気持ちがリフレッシュする大津山阿蘇神社境内
大津山阿蘇神社は、大津山の登山口にあたる場所から境内が始まっており、江戸時代中期に建てられた鳥居を通って坂道を歩いていくと、大きな楼門があります。ここから本殿まで石段があり、その段数は108あるそうです。108と言えば除夜の鐘でつく108回が思い浮かびますが、ここでも、仏教文化とうまく織り合った神仏習合を感じ取ることができます。約400年の歴史があるといわれる楼門は彫刻が繊細で、訪れる参拝客を魅了します。本殿に向かって楼門をくぐると、石橋の先に石段、上には本殿、両脇には御神木の杉がある素晴らしい景色が広がります。そして石段を登った先にある阿蘇神社の健磐龍命と阿蘇津姫命を祀る本殿は、南関の町を展望できる高さにあり、大津山の豊かな自然が参拝者の気持ちをリフレッシュさせます。
大津山氏の遺徳が偲ばれる大津山阿蘇神社
大津山阿蘇神社の境内には、「藟石(つづらいし)」があります。これは大津山城の基礎となった石で、石の霊力で南関突破を願うものだそうです。

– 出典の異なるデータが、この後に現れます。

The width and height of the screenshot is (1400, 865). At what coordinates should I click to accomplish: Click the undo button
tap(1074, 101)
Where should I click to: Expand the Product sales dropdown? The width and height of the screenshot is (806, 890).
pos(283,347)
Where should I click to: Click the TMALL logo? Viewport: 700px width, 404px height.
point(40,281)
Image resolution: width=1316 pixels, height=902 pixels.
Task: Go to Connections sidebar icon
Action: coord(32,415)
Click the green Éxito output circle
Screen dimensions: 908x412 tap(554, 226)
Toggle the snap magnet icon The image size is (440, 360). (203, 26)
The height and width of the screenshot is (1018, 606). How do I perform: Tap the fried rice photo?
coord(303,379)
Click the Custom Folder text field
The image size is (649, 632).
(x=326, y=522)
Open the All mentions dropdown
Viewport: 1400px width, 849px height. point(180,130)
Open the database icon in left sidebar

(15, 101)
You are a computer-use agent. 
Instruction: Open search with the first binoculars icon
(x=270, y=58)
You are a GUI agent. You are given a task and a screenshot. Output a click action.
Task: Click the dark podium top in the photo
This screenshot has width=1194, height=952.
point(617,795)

小さな国人領主ながらも、必死にその命脈を守ろうと数々の困難に立ち向かった大津山氏は、南関地方の郷土史においても英雄的存在なのではないでしょうか。最期は佐々成政のだまし討ちで滅亡してしまいましたが、大津山氏が守り発展させていった大津山阿蘇神社は、時の為政者や地域の人々に大切に守られていきました。大津山阿蘇神社の境内を歩くと、代々にわたってこの地を治めてきた大津山氏の遺徳が偲ばれてきます。皆さんも大津山阿蘇神社を訪れてみてはいかがでしょうか。